## [Activity]
For the entries below, copy exactly the line that contains "This screenshot has width=766, height=459." through the line that contains "Screen dimensions: 1200x900", both ends included, and exclude all pictures.

## [Exercise material]
■ ■ ■ ■
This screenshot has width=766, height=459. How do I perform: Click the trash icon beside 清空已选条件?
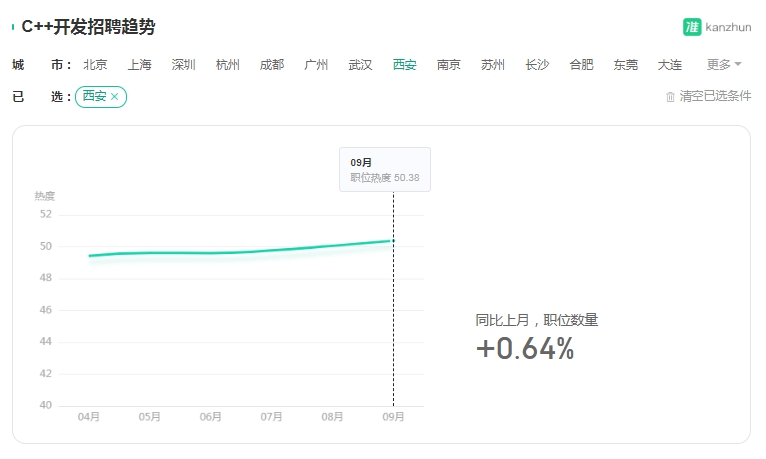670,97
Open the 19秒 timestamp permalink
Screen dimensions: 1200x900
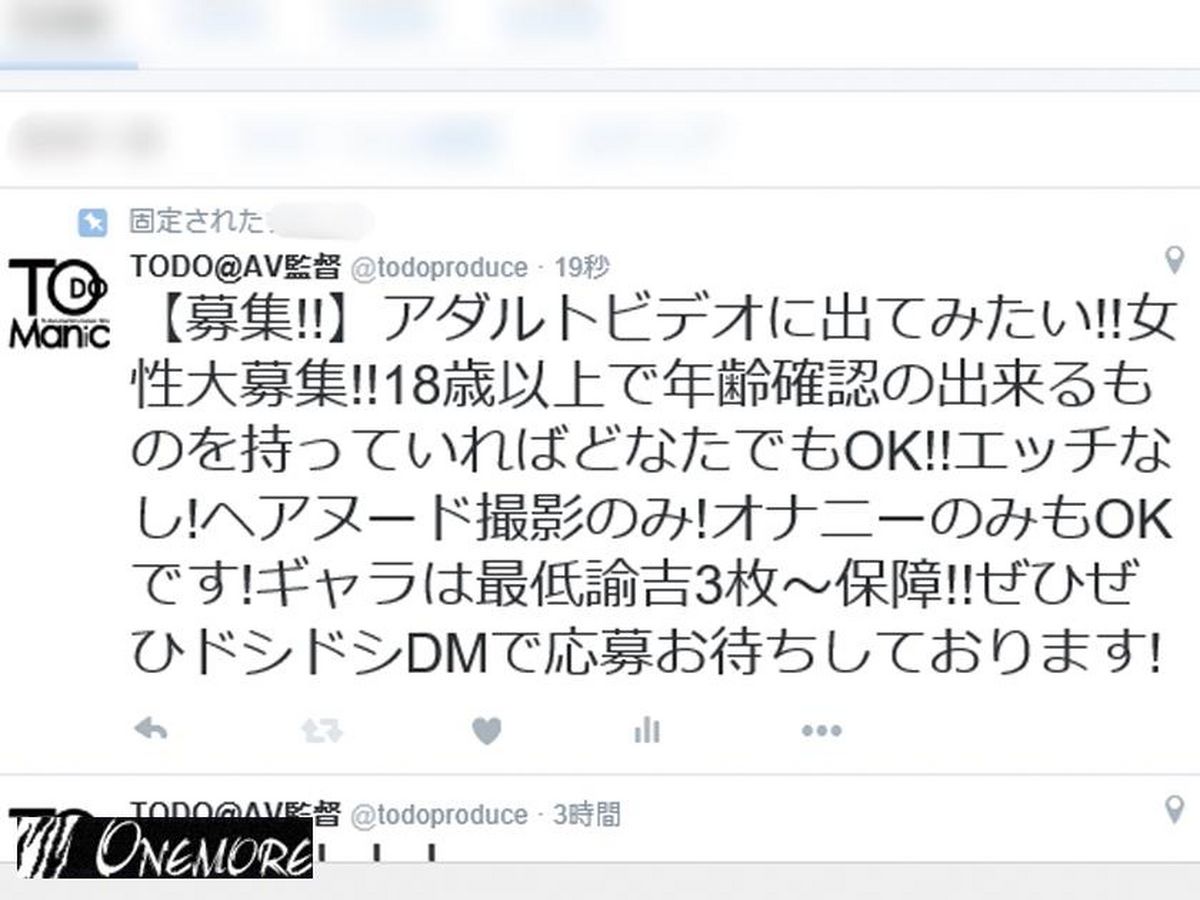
■ ■ ■ ■
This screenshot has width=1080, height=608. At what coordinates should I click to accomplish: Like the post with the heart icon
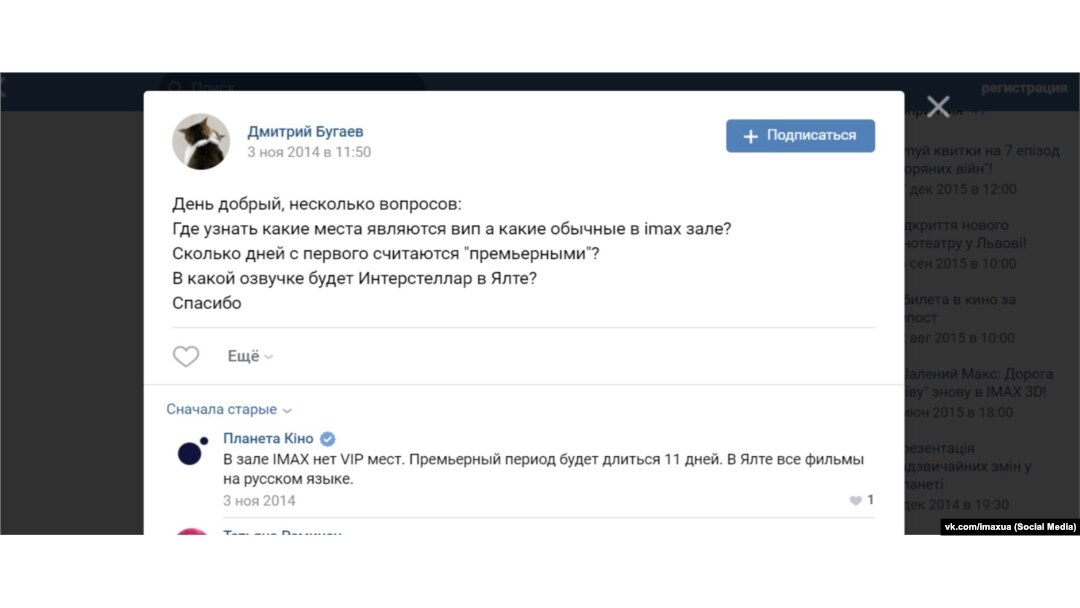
■ ■ ■ ■
## [Exercise solution]
This screenshot has width=766, height=459. How do I perform: Click the trash icon beside 清空已选条件?
670,97
Open the 19秒 timestamp permalink
Screen dimensions: 1200x900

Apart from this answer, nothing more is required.